So why short this growth story?

INVENTORIES

Over the past few quarters, inventories have risen at a faster pace than revenues. Management ascribed this to the West Coast port disagreements between Pacific Maritime Association (PMA) and the International Longshore and Warehouse Union (ILWU) that arose in early 2014. While I agree that the port issues do play a role in stocking inventory on time, I believe management is overstating its impact. The longer the port issue lasts, the more time management has to adjust future quarter's inventories distribution routes. This means that the quarters that should be most impacted are the ones closest to the port issue's arrival. So, if the cause of the inventory inflation was the port issue, then the inflation should have surfaced in Q3 and Q4 of 2014 when the issue was still new and the shipments more delayed, and not in 2015 when management was already aware of the issue six month in advance. Anything beyond 2014 should have been associated with higher cost of rerouting and not inventory inflation. According to former CFO John Currie:

In terms of the port situation, I mean we’re continuing to monitor it basically every day, of course if it turned into a strike then -- yes, it’s not a strike right now, so that would of course change things for everyone. But having said that, we’ve taken steps with respect to our future shipments, so even by the end of December shipments will be either - a lot of them would be rerouted through Vancouver, get down to the States by rail, so that will still likely give rise to 1 to 3 day delay, but it won’t be that 7 to 10 days that we’ve been, what that we’re seeing right now. So I think as we get into Q1 even January, the impact – if the status quo should be minimal. (Source: Q3 Transcript)
==============================
» **Task set**
1 – Decide whether each statement agrees with the inventory excerpt, answering yes or no and quoting the words that settle it.
(a) Management attributed the rise in inventories to the West Coast port disagreements.
(b) The author believes management is understating the port issue's impact.
(c) Currie said many shipments would be rerouted through Seattle.
2 – Answer these questions from the inventory excerpt.
(a) Which two parties were involved in the West Coast port disagreements?
(b) When did those disagreements arise?
(c) What delay did Currie say rerouting would still likely cause?
The entries that follow are separate from the inventory excerpt.

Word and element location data
==============================
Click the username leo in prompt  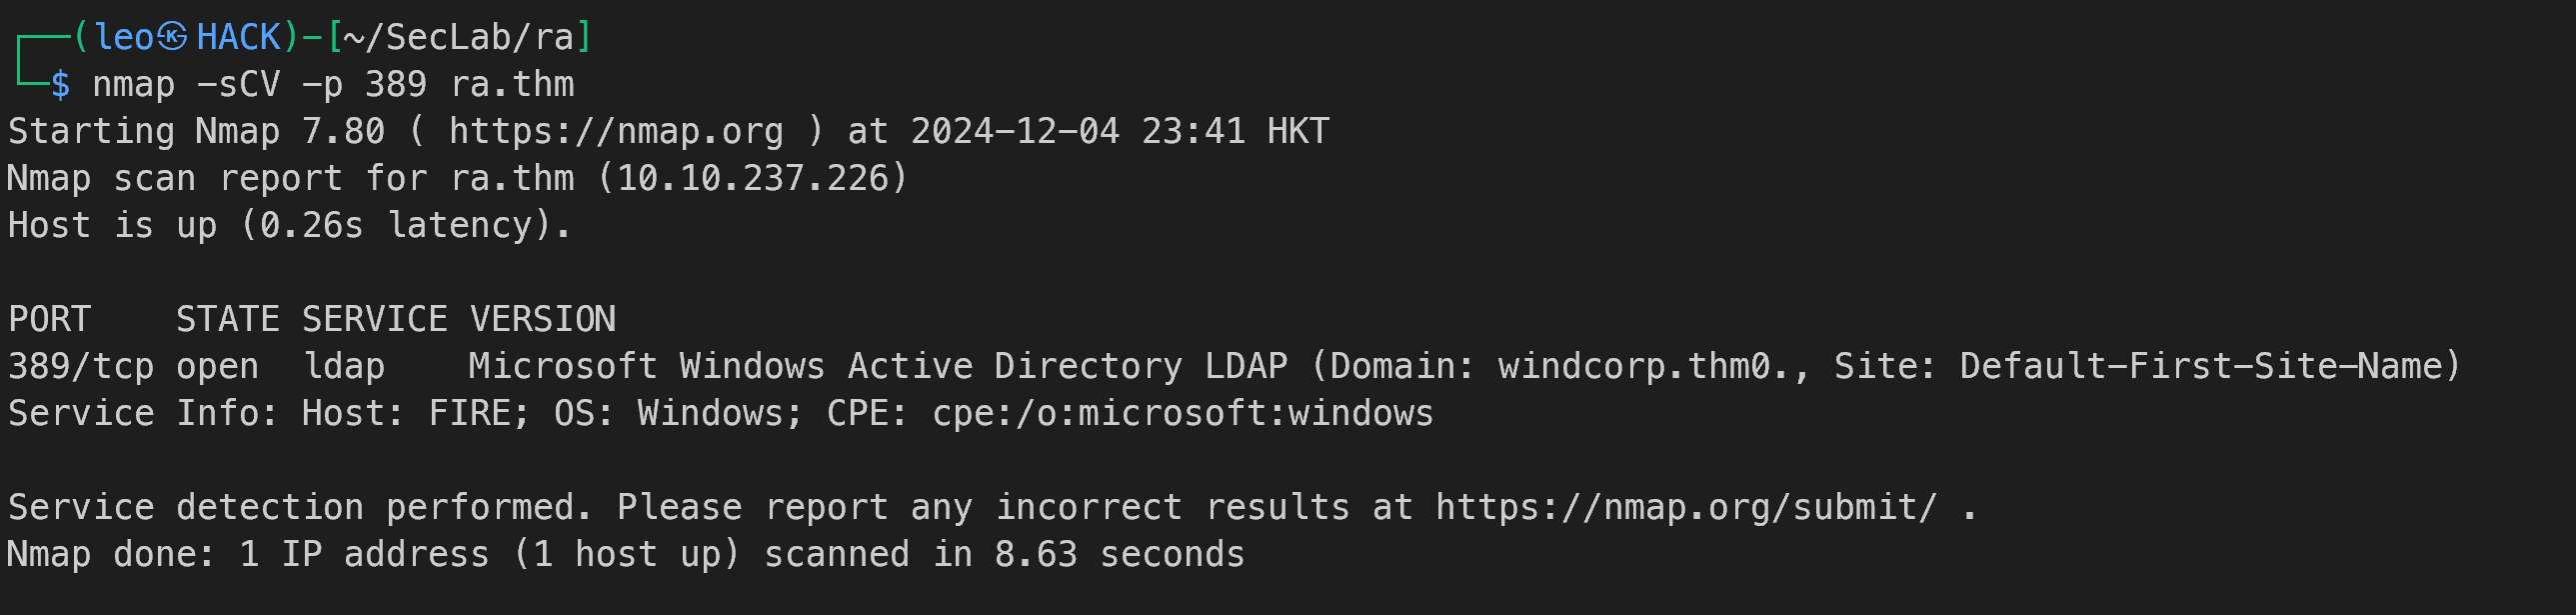[124, 37]
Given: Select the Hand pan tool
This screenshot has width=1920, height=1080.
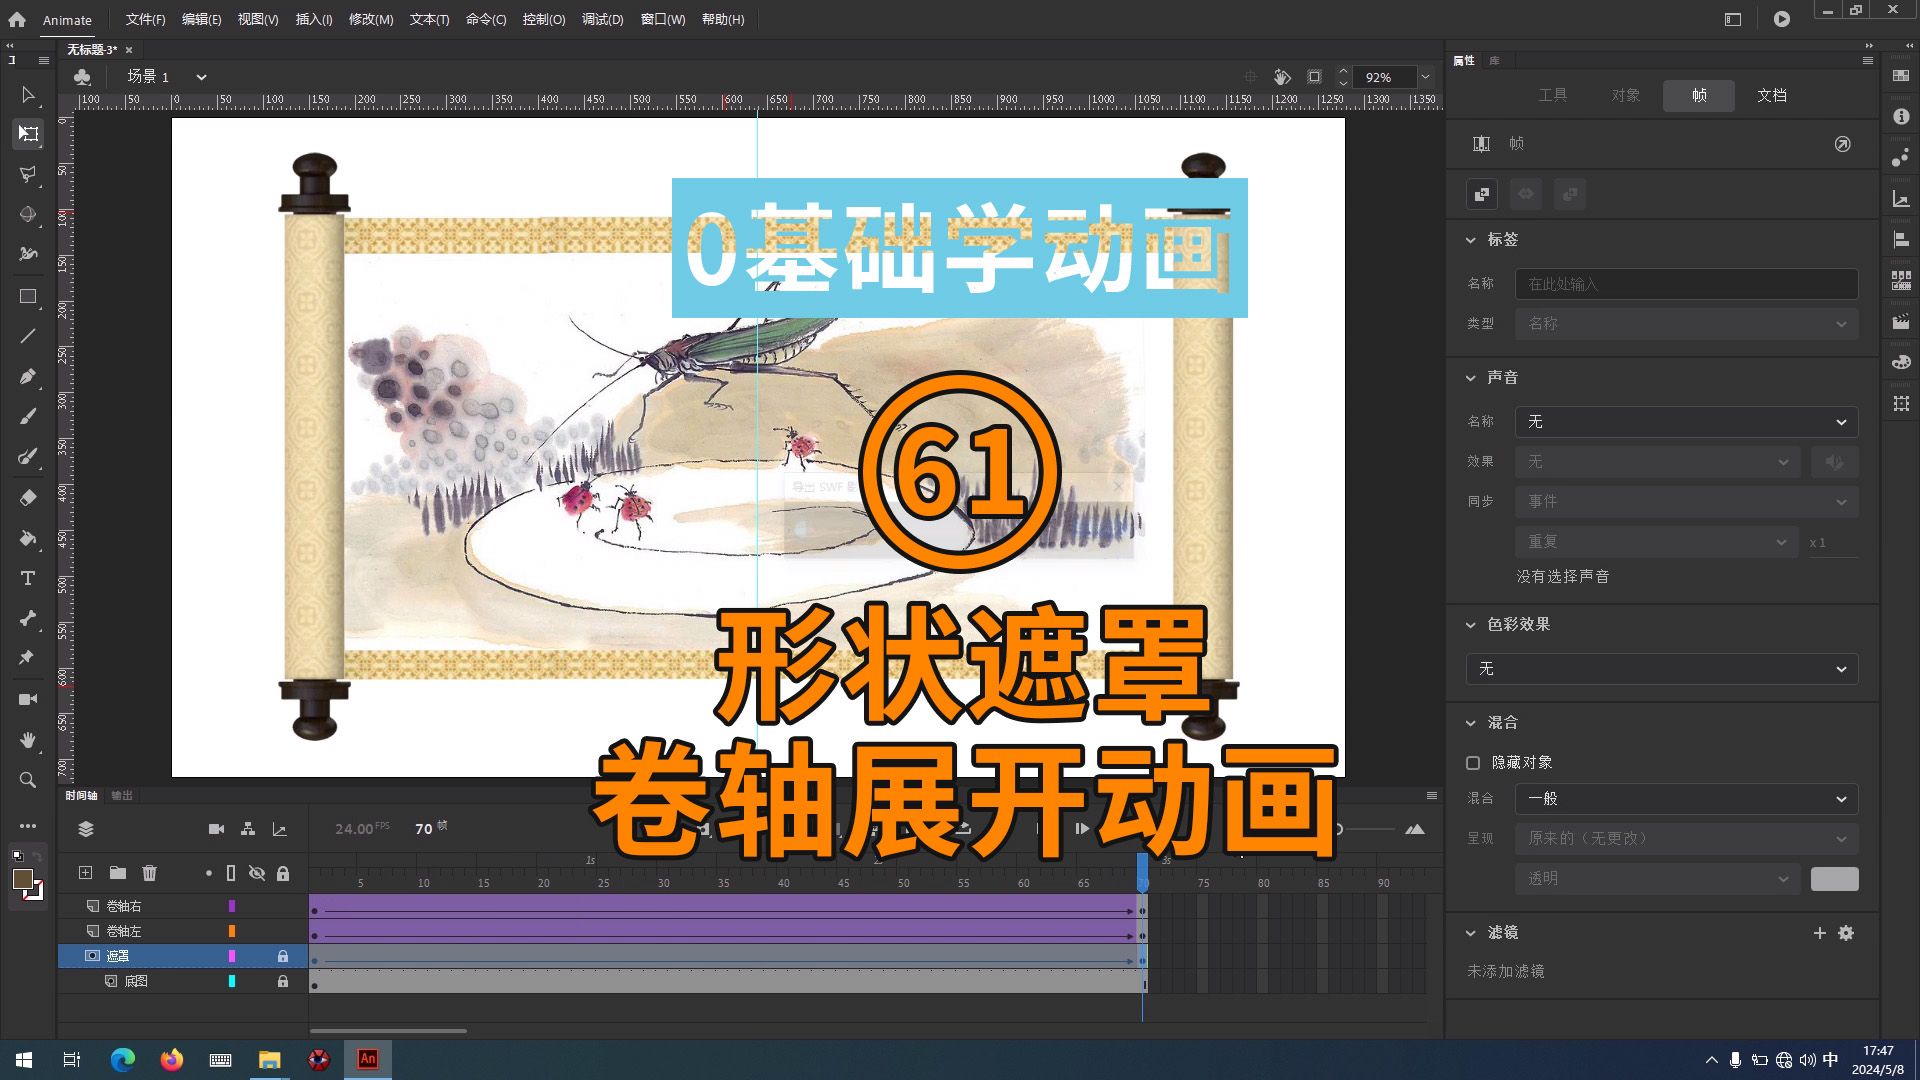Looking at the screenshot, I should pyautogui.click(x=27, y=740).
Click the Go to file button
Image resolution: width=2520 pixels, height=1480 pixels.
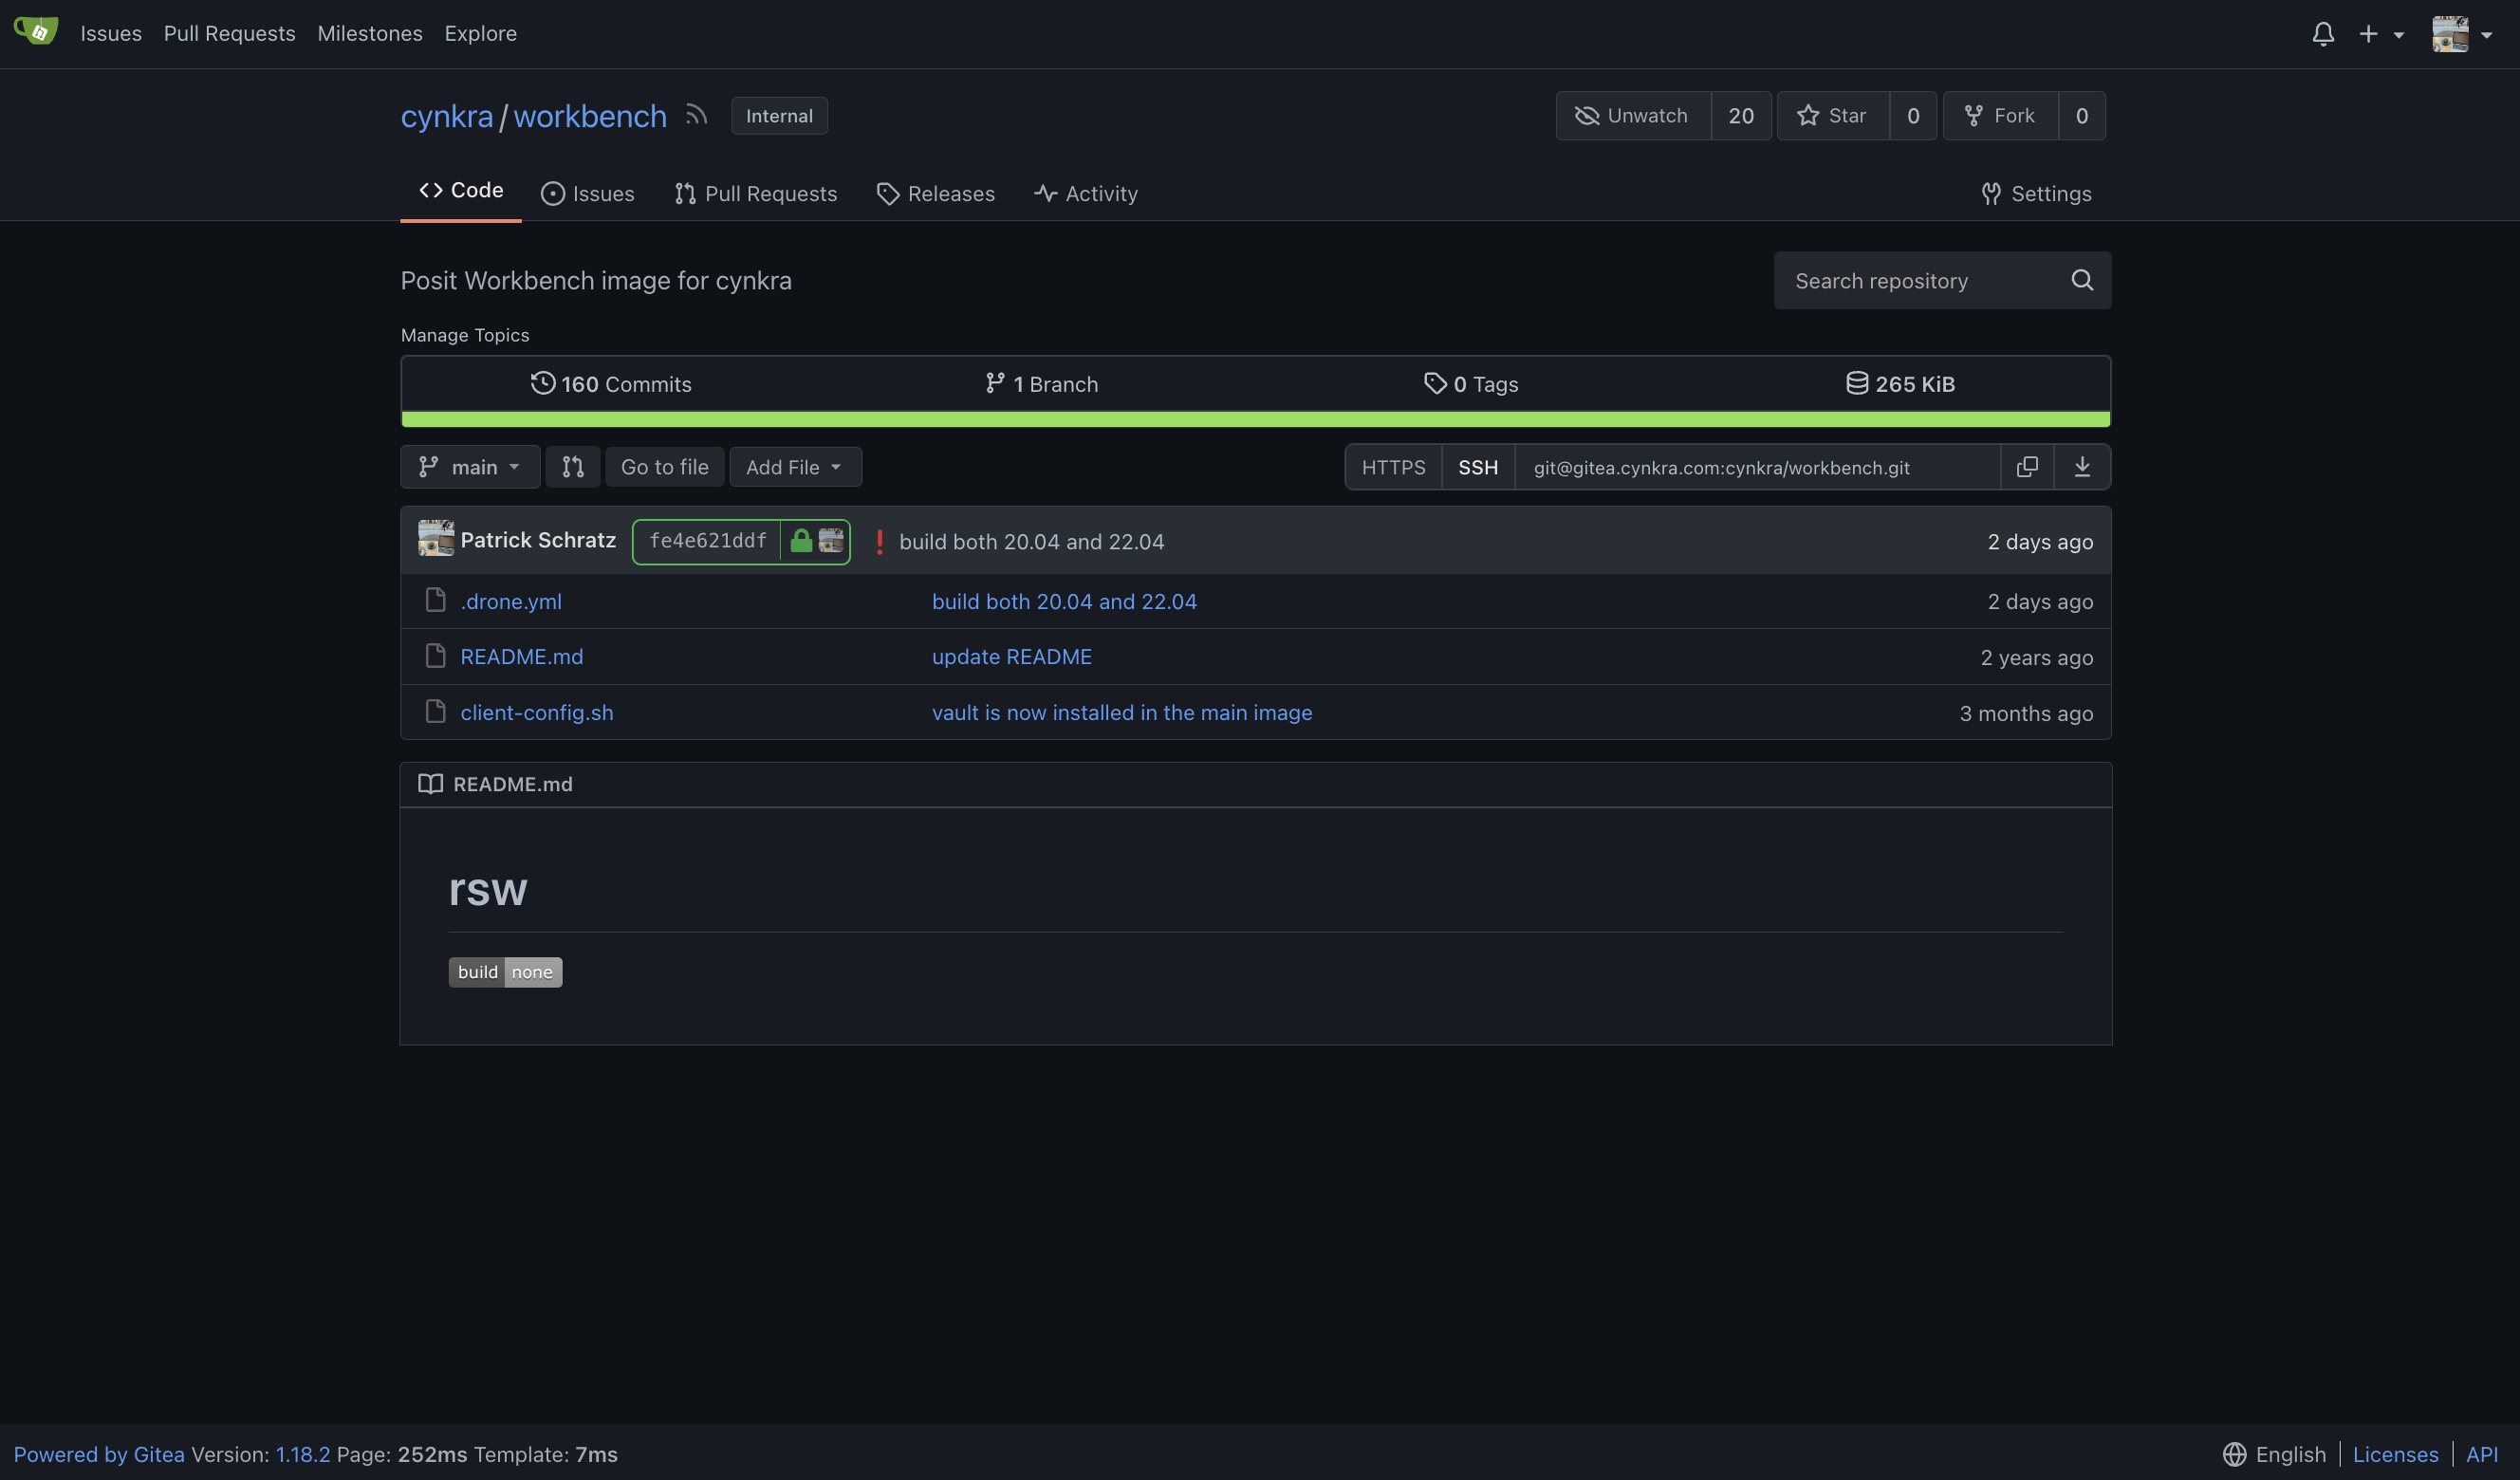[664, 467]
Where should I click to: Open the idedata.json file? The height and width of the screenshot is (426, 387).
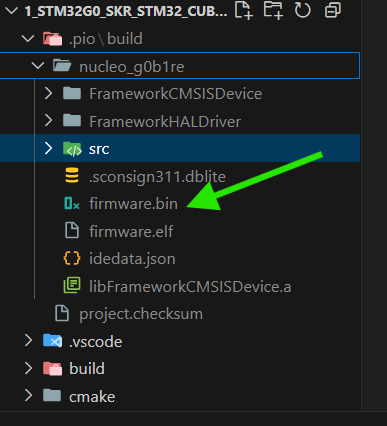click(132, 259)
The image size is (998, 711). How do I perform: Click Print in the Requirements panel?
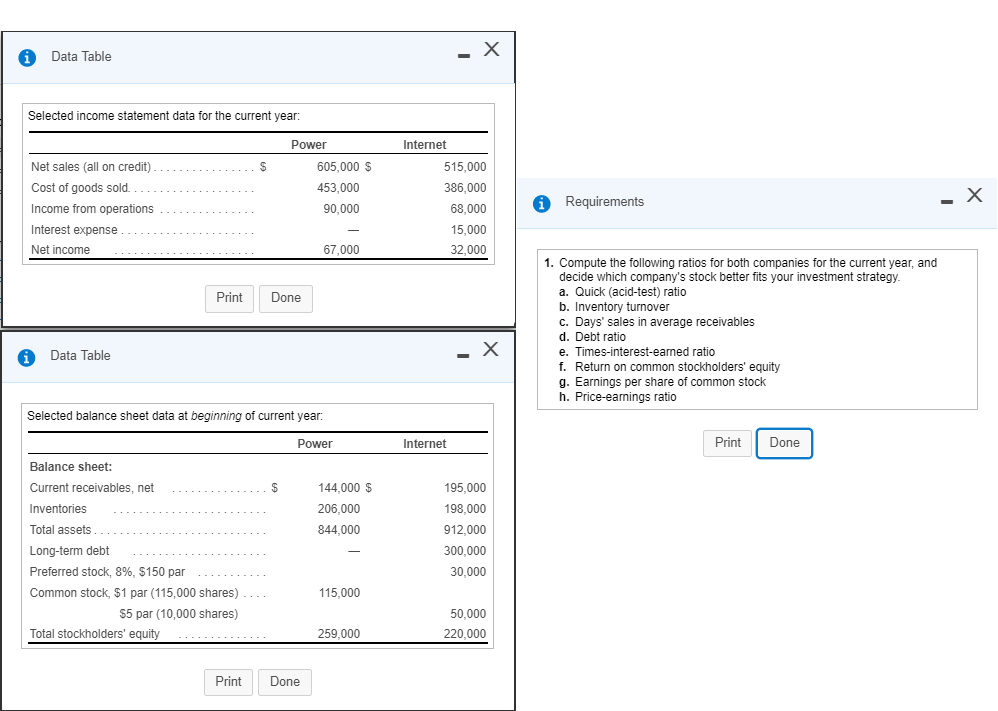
==============================
» **Outputs for the tasks**
1 –
(a) Yes: "Management ascribed this to the West Coast port disagreements between Pacific Maritime Association (PMA) and the International Longshore and Warehouse Union (ILWU)"
(b) No: "I believe management is overstating its impact."
(c) No: "a lot of them would be rerouted through Vancouver"

2 –
(a) The Pacific Maritime Association (PMA) and the International Longshore and Warehouse Union (ILWU)
(b) In early 2014
(c) A 1 to 3 day delay